**Collection entries**
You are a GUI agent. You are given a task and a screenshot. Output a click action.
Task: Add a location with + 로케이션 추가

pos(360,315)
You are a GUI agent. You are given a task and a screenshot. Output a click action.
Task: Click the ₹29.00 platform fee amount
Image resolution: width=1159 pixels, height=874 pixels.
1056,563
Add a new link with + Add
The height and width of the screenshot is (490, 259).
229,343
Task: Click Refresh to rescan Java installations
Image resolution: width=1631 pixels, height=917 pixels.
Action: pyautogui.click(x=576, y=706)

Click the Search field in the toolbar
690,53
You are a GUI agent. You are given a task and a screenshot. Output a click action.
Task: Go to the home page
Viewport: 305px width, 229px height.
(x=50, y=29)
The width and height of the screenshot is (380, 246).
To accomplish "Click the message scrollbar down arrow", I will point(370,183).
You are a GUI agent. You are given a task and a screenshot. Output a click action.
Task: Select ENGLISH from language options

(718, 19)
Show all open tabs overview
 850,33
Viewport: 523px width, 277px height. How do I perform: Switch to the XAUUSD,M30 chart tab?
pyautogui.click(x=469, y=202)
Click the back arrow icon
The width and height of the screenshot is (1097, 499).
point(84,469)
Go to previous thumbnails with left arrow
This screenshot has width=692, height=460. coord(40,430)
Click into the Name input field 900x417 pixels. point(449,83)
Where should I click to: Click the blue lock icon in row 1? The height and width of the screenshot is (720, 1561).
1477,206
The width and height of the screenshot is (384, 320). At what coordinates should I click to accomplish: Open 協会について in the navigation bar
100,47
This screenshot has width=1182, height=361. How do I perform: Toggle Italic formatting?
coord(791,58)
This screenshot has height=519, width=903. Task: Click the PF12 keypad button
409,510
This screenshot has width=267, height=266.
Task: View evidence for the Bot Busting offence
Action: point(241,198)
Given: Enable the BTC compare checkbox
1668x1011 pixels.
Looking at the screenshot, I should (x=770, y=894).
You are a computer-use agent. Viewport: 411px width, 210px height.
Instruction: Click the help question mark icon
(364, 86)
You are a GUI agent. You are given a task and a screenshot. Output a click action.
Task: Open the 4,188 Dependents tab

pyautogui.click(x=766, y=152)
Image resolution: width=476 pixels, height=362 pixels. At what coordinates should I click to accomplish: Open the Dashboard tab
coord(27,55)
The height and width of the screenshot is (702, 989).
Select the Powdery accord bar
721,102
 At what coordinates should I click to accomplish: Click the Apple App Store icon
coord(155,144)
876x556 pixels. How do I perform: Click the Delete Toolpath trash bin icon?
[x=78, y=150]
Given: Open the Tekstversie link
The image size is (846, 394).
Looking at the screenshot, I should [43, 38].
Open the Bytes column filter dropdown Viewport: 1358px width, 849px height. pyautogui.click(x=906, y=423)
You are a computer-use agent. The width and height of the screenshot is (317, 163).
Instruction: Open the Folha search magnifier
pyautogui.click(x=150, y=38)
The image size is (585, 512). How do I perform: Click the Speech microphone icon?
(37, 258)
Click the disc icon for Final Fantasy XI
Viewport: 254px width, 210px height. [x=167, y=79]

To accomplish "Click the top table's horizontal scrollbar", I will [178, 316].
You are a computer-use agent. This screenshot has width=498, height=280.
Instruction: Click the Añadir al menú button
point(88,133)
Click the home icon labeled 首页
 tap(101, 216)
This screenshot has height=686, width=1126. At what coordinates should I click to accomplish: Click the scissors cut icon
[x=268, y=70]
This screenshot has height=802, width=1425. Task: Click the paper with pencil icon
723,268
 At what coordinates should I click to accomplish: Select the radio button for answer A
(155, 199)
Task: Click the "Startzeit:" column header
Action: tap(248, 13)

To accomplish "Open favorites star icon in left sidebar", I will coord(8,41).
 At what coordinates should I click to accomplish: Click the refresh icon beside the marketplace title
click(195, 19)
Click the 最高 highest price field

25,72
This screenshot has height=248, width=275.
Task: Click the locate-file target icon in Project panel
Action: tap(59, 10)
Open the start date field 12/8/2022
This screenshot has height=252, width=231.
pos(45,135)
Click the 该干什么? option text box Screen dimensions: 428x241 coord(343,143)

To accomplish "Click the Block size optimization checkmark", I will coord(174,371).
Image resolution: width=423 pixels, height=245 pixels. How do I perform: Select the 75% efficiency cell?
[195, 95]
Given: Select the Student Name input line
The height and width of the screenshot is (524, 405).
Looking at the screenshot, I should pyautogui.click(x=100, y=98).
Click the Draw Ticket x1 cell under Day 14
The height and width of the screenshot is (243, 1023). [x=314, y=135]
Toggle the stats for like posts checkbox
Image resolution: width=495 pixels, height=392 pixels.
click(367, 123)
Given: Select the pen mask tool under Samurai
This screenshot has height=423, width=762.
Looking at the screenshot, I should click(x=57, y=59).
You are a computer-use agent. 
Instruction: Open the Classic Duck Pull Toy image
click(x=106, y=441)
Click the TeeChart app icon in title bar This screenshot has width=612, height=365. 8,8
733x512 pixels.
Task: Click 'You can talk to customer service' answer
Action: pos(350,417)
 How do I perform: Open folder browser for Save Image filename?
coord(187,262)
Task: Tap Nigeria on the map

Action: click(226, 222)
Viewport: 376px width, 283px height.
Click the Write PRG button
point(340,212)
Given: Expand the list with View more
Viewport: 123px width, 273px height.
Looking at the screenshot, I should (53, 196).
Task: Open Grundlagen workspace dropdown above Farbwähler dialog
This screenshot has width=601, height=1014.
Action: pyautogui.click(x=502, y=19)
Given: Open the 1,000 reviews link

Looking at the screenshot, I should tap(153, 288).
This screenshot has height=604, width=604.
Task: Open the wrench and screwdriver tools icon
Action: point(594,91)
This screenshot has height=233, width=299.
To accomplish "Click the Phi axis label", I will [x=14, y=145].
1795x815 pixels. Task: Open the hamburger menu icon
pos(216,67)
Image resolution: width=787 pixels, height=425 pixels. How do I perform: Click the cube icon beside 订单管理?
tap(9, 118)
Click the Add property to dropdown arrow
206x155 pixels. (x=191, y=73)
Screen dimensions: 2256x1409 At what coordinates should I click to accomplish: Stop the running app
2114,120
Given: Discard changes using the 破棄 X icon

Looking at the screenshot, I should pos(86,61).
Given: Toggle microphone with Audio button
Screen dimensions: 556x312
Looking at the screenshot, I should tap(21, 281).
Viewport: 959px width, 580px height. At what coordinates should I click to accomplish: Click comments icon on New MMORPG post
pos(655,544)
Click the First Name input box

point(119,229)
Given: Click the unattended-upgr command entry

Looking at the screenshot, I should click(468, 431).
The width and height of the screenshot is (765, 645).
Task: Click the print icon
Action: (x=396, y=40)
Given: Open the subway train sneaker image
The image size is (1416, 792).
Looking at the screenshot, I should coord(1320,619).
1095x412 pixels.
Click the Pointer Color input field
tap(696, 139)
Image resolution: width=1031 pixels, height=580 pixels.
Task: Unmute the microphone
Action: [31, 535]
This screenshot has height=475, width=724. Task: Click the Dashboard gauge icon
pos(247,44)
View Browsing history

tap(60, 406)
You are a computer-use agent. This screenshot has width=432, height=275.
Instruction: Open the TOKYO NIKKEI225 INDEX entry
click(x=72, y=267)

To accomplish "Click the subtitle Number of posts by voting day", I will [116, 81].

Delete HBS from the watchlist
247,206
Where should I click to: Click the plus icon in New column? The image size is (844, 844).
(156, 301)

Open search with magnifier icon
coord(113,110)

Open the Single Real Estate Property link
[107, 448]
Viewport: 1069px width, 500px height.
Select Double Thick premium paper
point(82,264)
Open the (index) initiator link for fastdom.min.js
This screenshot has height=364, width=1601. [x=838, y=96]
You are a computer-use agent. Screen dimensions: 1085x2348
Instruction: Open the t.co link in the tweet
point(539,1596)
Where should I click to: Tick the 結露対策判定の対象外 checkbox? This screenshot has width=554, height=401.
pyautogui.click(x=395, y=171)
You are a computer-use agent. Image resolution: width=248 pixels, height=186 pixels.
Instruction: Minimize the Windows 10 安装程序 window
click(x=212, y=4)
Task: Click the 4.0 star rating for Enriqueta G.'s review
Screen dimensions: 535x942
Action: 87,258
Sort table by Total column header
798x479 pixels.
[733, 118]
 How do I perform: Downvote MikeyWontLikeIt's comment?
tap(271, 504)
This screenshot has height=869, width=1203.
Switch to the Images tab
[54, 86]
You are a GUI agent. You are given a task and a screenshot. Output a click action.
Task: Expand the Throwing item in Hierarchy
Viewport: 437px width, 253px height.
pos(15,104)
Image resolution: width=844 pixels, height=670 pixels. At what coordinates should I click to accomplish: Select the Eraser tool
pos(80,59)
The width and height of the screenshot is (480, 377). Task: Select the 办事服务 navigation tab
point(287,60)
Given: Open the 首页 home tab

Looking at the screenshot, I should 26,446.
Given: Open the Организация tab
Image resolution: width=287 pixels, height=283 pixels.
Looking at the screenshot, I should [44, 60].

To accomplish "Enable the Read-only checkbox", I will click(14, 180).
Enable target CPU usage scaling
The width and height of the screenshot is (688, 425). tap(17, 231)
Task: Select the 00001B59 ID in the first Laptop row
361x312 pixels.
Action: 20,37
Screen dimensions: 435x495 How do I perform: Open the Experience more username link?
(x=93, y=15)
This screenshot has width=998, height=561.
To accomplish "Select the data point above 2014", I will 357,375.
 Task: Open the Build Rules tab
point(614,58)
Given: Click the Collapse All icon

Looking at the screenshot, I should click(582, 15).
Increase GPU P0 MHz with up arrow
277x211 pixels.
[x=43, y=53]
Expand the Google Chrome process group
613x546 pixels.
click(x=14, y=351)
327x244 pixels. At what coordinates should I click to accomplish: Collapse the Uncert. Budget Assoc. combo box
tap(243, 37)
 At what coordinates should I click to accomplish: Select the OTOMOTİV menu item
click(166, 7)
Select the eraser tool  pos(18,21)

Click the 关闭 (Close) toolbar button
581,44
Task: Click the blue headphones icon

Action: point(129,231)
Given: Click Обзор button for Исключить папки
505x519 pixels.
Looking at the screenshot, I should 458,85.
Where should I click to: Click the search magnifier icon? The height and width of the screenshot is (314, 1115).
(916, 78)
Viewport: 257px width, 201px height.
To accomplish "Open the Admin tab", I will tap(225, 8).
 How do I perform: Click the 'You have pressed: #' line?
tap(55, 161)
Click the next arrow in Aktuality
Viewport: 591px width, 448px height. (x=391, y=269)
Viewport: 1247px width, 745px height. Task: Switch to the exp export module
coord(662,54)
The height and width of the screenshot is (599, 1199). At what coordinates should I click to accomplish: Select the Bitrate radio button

**Brief**
In the entries above, how many lines contain the word "will"? Answer with the number only.

**The answer**
9